Detecting Hallucinations in SpeechLLMs at Inference Time Using Attention Maps
Summary: arXiv:2604.19565v1 Announce Type: cross
Abstract
Hallucinations in Speech Large Language Models (SpeechLLMs) pose significant risks, yet existing detection methods typically rely on gold-standard outputs that are costly or impractical to obtain. Moreover, hallucination detection methods developed for text-based LLMs do not directly capture audio-specific signals.
Introduction
As advancements in artificial intelligence continue to evolve, Speech Large Language Models (SpeechLLMs) have gained prominence in various applications, including automatic speech recognition (ASR) and speech-to-text translation. However, these models are not without their challenges, particularly in the form of hallucinations—instances where the model generates outputs that are nonsensical or not grounded in reality. The detection of such hallucinations is critical to ensuring the reliability and safety of these systems.
Challenges in Hallucination Detection
Current methodologies for detecting hallucinations in SpeechLLMs often rely on gold-standard outputs, which can be difficult and expensive to obtain. This poses a significant limitation as these methods may not be feasible for real-world applications. Additionally, most existing detection techniques have been developed for text-based models, failing to address the unique characteristics of audio data that may signal hallucinations.

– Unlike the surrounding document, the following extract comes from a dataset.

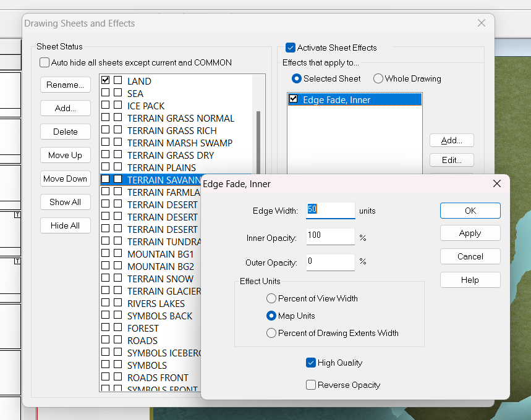Cancel the Edge Fade, Inner dialog

(470, 256)
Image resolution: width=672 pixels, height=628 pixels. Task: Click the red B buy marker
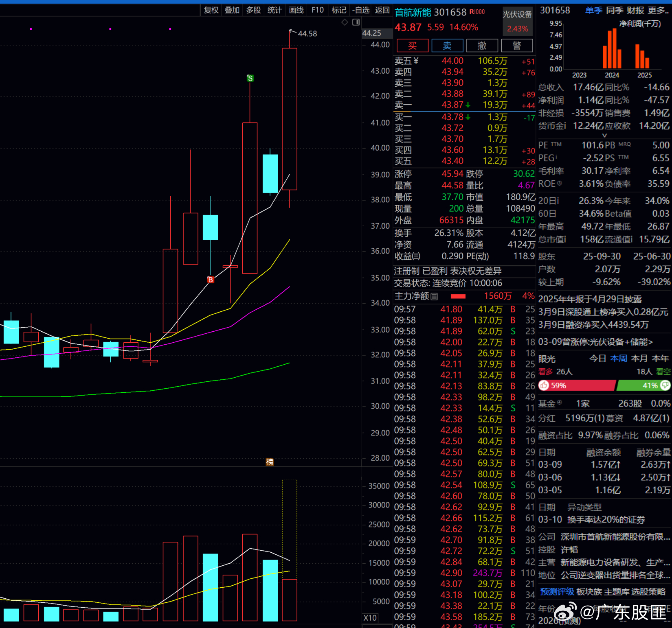(210, 280)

Proposed Metrics for Detection
In our study, we explore four attention-derived metrics specifically designed to identify pathological attention patterns that may indicate hallucination:
- AUDIORATIO: Measures the ratio of audio features that correlate with hallucinations.

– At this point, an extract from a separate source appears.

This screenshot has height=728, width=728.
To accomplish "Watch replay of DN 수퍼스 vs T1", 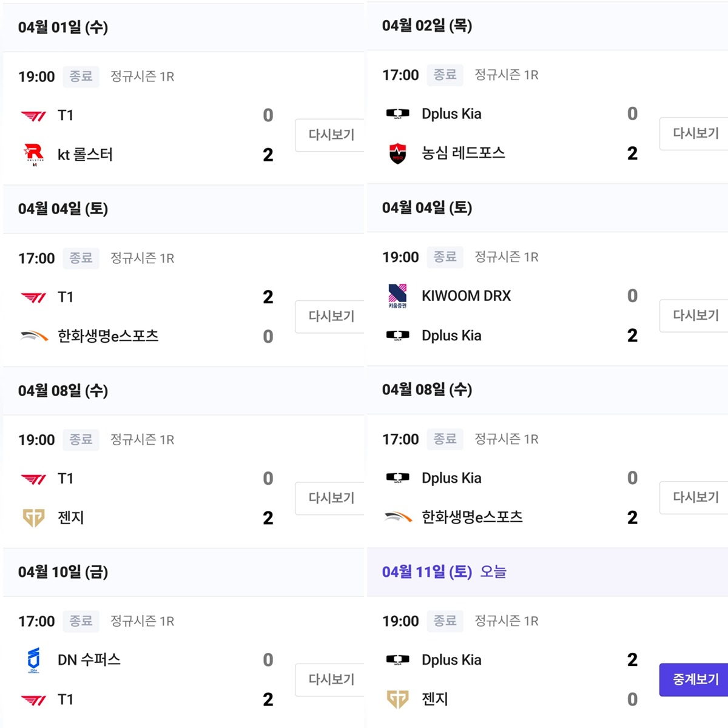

- AUDIOCONSISTENCY: Assesses the consistency of audio outputs against expected patterns.
- AUDIOENTROPY: Evaluates the unpredictability of audio outputs.

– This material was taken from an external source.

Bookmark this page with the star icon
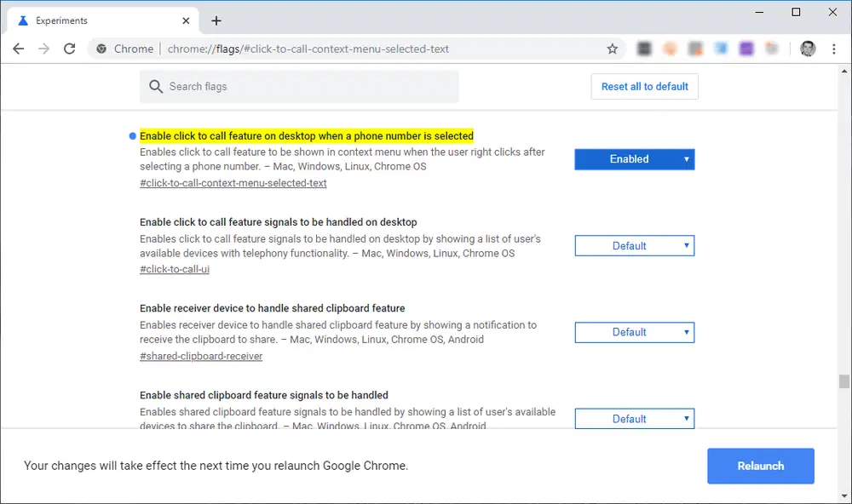The image size is (852, 504). coord(613,49)
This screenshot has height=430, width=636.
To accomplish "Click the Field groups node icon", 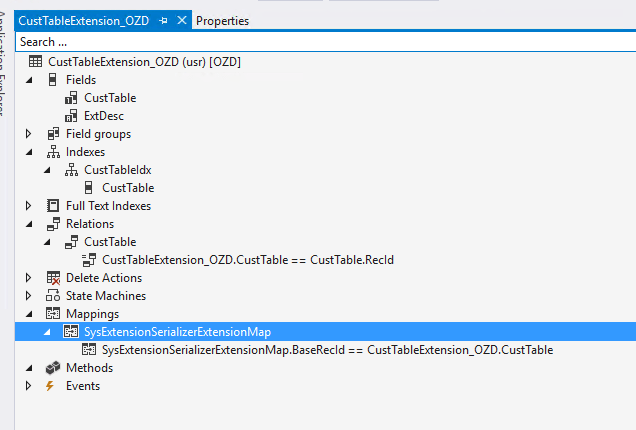I will (53, 134).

- TEXTENTROPY: Analyzes the text output’s complexity and coherence.
These metrics serve as features for training lightweight logistic regression classifiers aimed at enabling efficient inference-time detection of hallucinations.
Results and Evaluation
We conducted extensive evaluations on popular datasets, including Qwen-2-Audio and Voxtral-3B, across various tasks such as ASR and speech-to-text translation. Our findings indicate that the proposed approach outperforms traditional uncertainty-based and prior attention-based baselines, achieving improvements of up to +0.23 PR-AUC on in-domain data. Furthermore, the model demonstrates generalization capabilities to out-of-domain ASR settings, highlighting its robustness.
Attention Head Analysis
Interestingly, our analysis reveals that strong performance can be achieved with approximately 100 attention heads, which enhances generalization compared to utilizing all available heads. This insight is crucial for optimizing model architecture and performance in practical applications.
Conclusion
While the effectiveness of our detection method is model-dependent and requires specific training for different tasks, our results illustrate that attention patterns are a valuable tool for detecting hallucinations in SpeechLLMs. As the field progresses, these findings could pave the way for more reliable and safe deployment of SpeechLLMs in real-world scenarios.